- Selected extract
= Beginning of Section =
LeetCode 2458 - Height of Binary Tree After Subtree Removal Queries

Difficulty: 🔴 Hard
Topics: Array, Tree, Depth-First Search, Breadth-First Search, Binary Tree

Solution

Problem Understanding

This problem asks us to answer multiple independent queries on a binary tree. For each query, we temporarily remove an entire subtree rooted at a specific node, then compute the height of the remaining tree.

The binary tree contains n nodes, and every node has a unique value from 1 to n. The queries array contains node values. For each query value q, we remove the subtree rooted at node q, meaning that node and all of its descendants disappear from the tree.

After removing the subtree, we must determine the height of the remaining tree. The height is defined as the number of edges in the longest path from the root to any remaining node.

An important detail is that all queries are independent. After finishing one query, the tree returns to its original form before processing the next query. We are not permanently modifying the tree.

The constraints are large:

n can be as large as 100000
queries.length can be up to 10000

These limits immediately tell us that recomputing the tree height from scratch for every query will be too slow. A naive solution that traverses the tree for each query could easily become O(n * m), which may reach 10^9 operations in the worst case.

Another important observation is that queries never remove the root itself. Therefore, the resulting tree is always non-empty.

There are several edge cases worth considering:

Removing a leaf node should usually not affect the overall height unless that leaf lies on the unique deepest path.
Removing an internal node may disconnect a very large subtree, dramatically reducing the height.
The deepest path may shift to an entirely different branch after removal.
Highly skewed trees behave differently from balanced trees because almost every node lies on the maximum-depth path.

The core challenge is efficiently determining the height of the remaining tree after excluding each possible subtree.

Approaches

Brute Force Approach

The most direct approach is to process each query independently.

For every query:

Pretend the subtree rooted at the queried node does not exist.
Run a DFS or BFS from the root.
Compute the maximum depth among all remaining nodes.
Return that depth as the resulting height.

This works because it explicitly reconstructs the answer for every query.

However, the performance is poor. Each query may require traversing almost the entire tree, which costs O(n). Since there can be up to 10^4 queries, the total complexity becomes O(n * m).
= End of Section =
- Provided data
= Beginning of Section =
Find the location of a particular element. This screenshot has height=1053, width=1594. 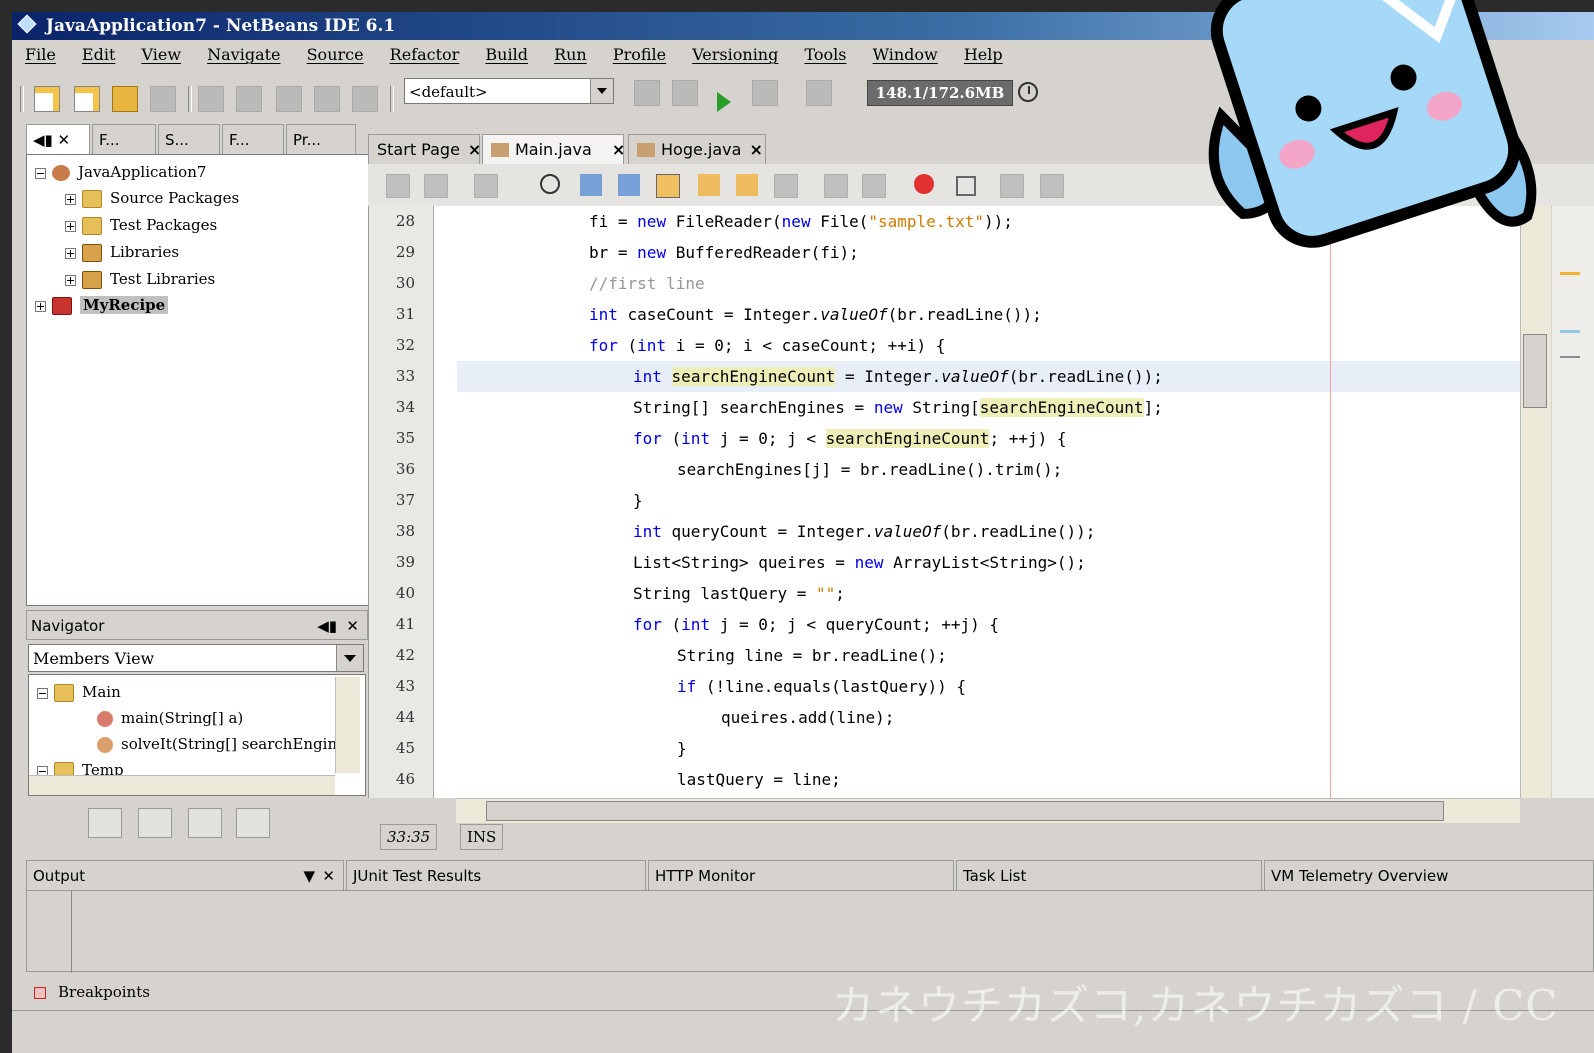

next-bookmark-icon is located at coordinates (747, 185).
= End of Section =
= Beginning of Section =
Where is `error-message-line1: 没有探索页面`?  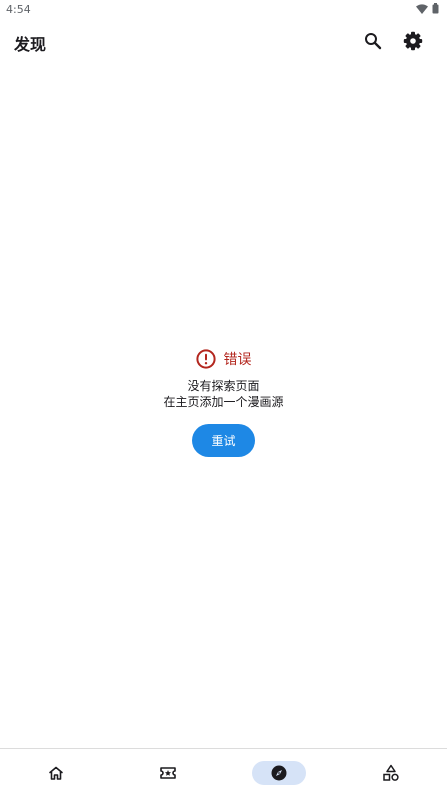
= End of Section =
- Your assignment
Pick up the LeetCode 2458 solution write-up after its last sentence and carry it on in the same technical style.

- Exercise response
With n = 100000 and m = 10000, this approach is far too slow.

Key Insight for the Optimal Solution

Instead of recomputing the tree height after every removal, we can precompute enough information to answer every query in constant time.

The key observation is:

When removing a subtree rooted at node u, the remaining tree height must come from some path that does not enter u's subtree.

So for every node, we want to know:

What is the maximum height achievable without using this node's subtree?

This becomes a rerooting-style tree DP problem.

We compute two important values:

subtree_height[node]

The height of the subtree rooted at that node.
Computed with a postorder DFS.

answer[node]

The height of the remaining tree after removing that node's subtree.
Computed with a second DFS.

The second DFS propagates information from parent to child. When moving from a parent to one child, we calculate the best possible height that avoids that child's subtree. This can come from:

Paths above the parent
Paths through the sibling subtree

By carefully propagating these values, every query can be answered in O(1) time after preprocessing.

Approach Comparison

Approach	Time Complexity	Space Complexity	Notes
Brute Force	O(n * m)	O(n)	Recompute tree height from scratch for every query
Optimal	O(n + m)	O(n)	Precompute subtree heights and rerooted answers

Algorithm Walkthrough

Step 1: Compute subtree heights

We first run a DFS from the root to compute:

subtree_height[node]

This represents the height of the subtree rooted at node.

For a node:

subtree_height[node] =
1 + max(left subtree height, right subtree height)

Since height is measured in edges, we use -1 for null nodes so that leaf nodes correctly get height 0.

This DFS is postorder because we must know the children's heights before computing the parent's height.

Step 2: Define what answer[node] means

For every node:

answer[node]

stores the height of the tree after removing that node's subtree.

This is exactly what the queries ask for.

Step 3: Run a second DFS to propagate external heights

Now we perform another DFS from the root.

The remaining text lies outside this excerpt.